Keywords

1 Introduction

The development of intelligent networks in manufacturing, finance, and services creates new opportunities for the development and application of effective methods of machine learning and data analysis. The installation of smart meters is usually considered as the starting point in the implementation of smart grids. Smart meters employ advanced metering, control, data storage, and communication technologies to offer a range of functions. The deployment of smart meters provides benefits to the end consumers (domestic and non-domestic), energy suppliers, and network operators by providing near real-time consumption information to the consumers that will help them to manage their energy use, save money, and reduce greenhouse gas emissions. At the same time, smart meters will benefit distribution network planning and operation, and demand management. In this regard, the smart metering data will enable more accurate demand forecasts, allow improved asset utilisation in distribution networks, locate outages and shorten supply restoration times, and reduce the operational and maintenance costs of the networks. Smart technologies for collecting, recording and monitoring data on energy consumption create a huge amount of data of different nature for the energy suppliers and network operators to exploit. The data volume will vary according to the number of installed smart meters, the number of received smart meter messages, the message size (in bytes per message), and the frequency of recording the measurements – e.g., every 15 or 30 min. These data can be used for optimal network management, improving the accuracy of the forecasting load, detection of abnormal effects of power supply (peak load conditions), the formation of flexible price tariffs for different groups of consumers [1,2,3].

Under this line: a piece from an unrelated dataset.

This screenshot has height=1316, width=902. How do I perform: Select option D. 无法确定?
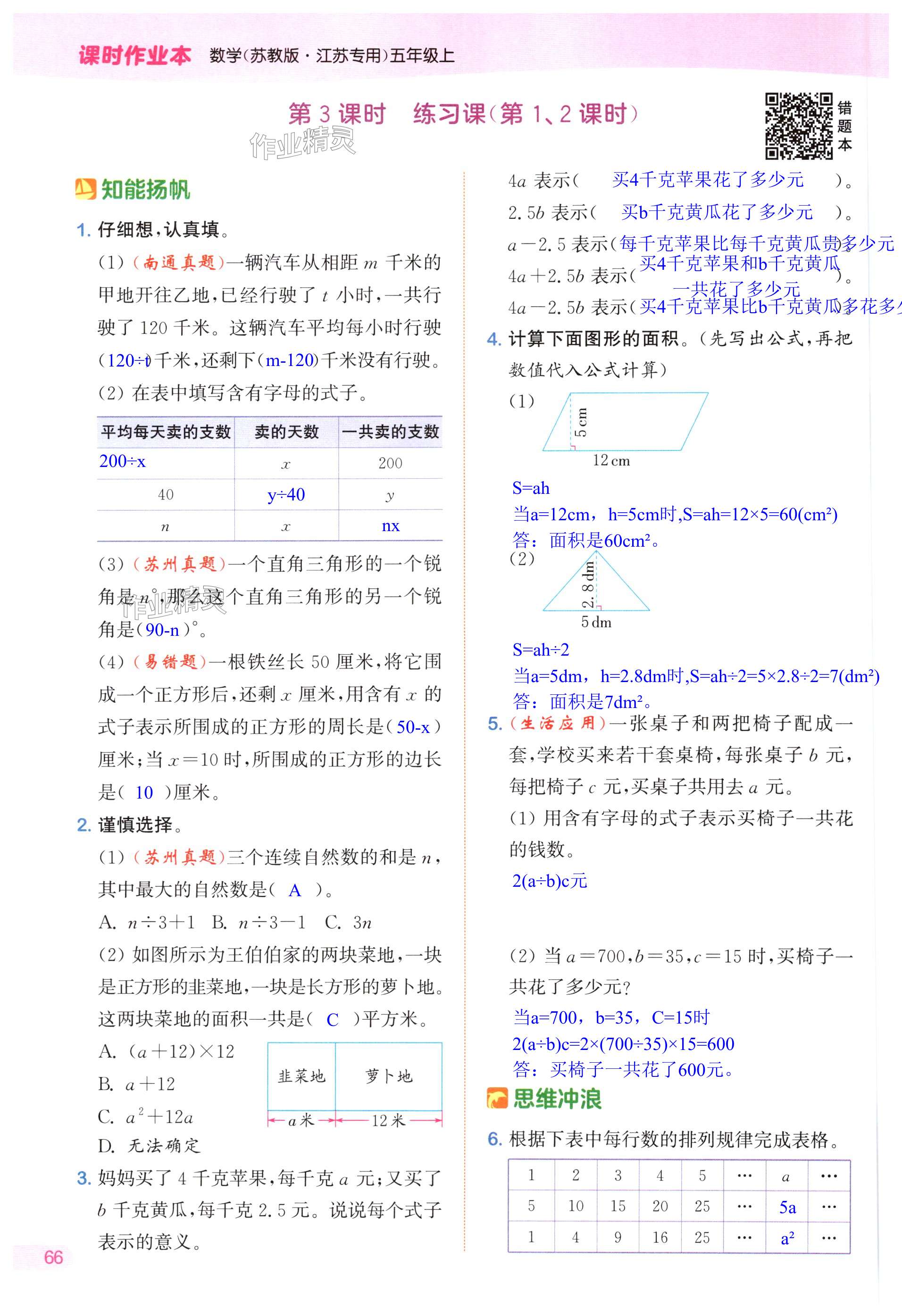point(149,1146)
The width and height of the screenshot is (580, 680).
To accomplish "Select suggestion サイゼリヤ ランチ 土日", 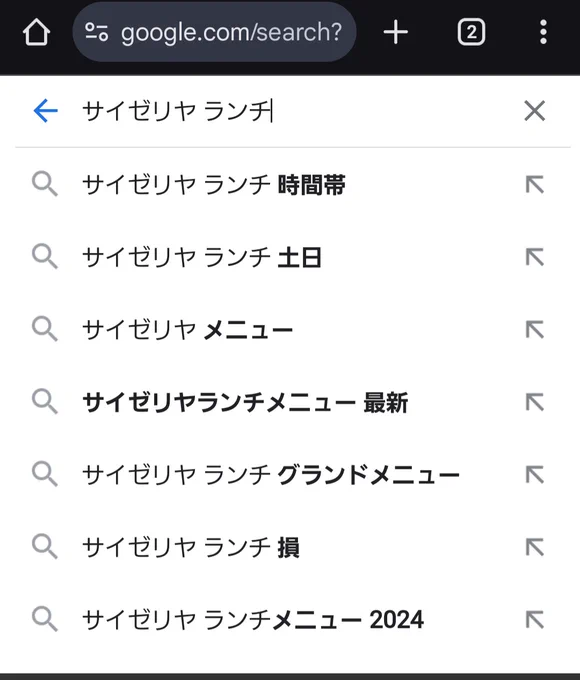I will click(x=202, y=258).
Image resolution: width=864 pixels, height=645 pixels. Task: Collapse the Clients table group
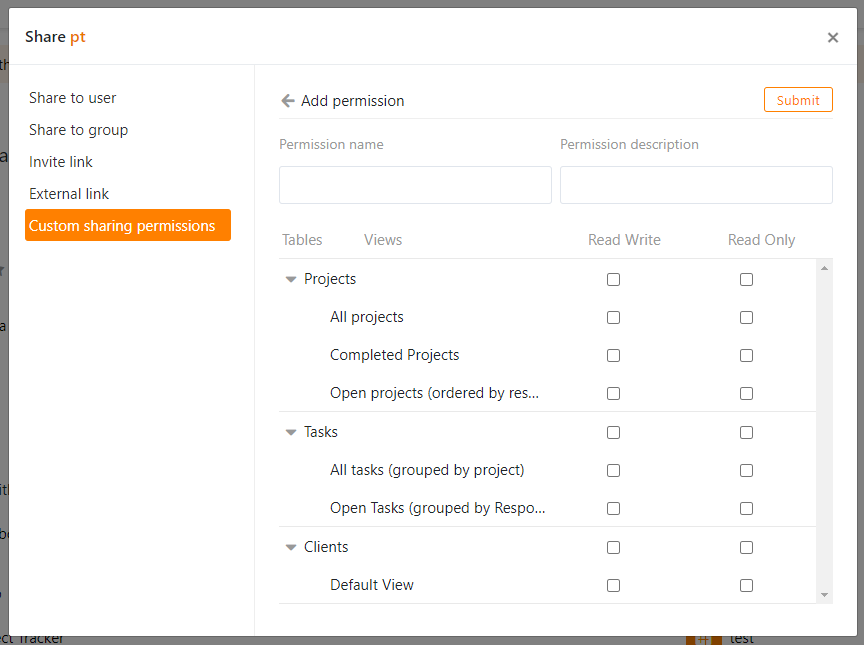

One of the most important issues in this area is to predict the power load consumption as accurately as possible. Consumption, as a rule, have a rather complicated stochastic structure, which are difficult for modeling and prediction for individual consumers. Therefore, the consumption data is aggregated (summed). Statistical, engineering and time-series methods [4,5,6] have been reported to analyse and extract the required information from the load profiles of customers. Additionally, statistical time-series and artificial intelligence (AI) methods have been applied to estimate and forecast the load in power networks. However, these methods can be costly and complex to implement and validate when large volumes of consumption measurements become available. Nevertheless, when different methods of aggregation are applied to the group of consumers having similar statistical characteristics of time series of power consumption, it is possible to count on considerable progress in the solution of objectives. One efficient approach to extract the necessary information from smart meter measurements is the employment of data mining techniques. Cluster analysis is one type of these techniques [7, 8]. Clustering is the grouping of load profiles into a number of clusters such that profiles within the same cluster are similar to each other.

The main goal of this paper is to investigate the practical issues and possible benefits of combining clustering procedures with forecasting methods in order to improve their accuracy. We have used several known approaches to present time series and different forecasting methods such as Holt-Winters, ARIMA model, Support Vector Regression and some others. The results of cluster analysis can also be beneficial for finding the patterns in data [3, 4] for classification of new customers. The paper is organized as follows: Sect. 2 contains some models for energy time series presentations that we used for clustering and forecasting. In Sect. 3 we described our clustering algorithm for classification and forecasting. Section 4 contains the review of our computer experiments and Sect. 5 presents conclusions.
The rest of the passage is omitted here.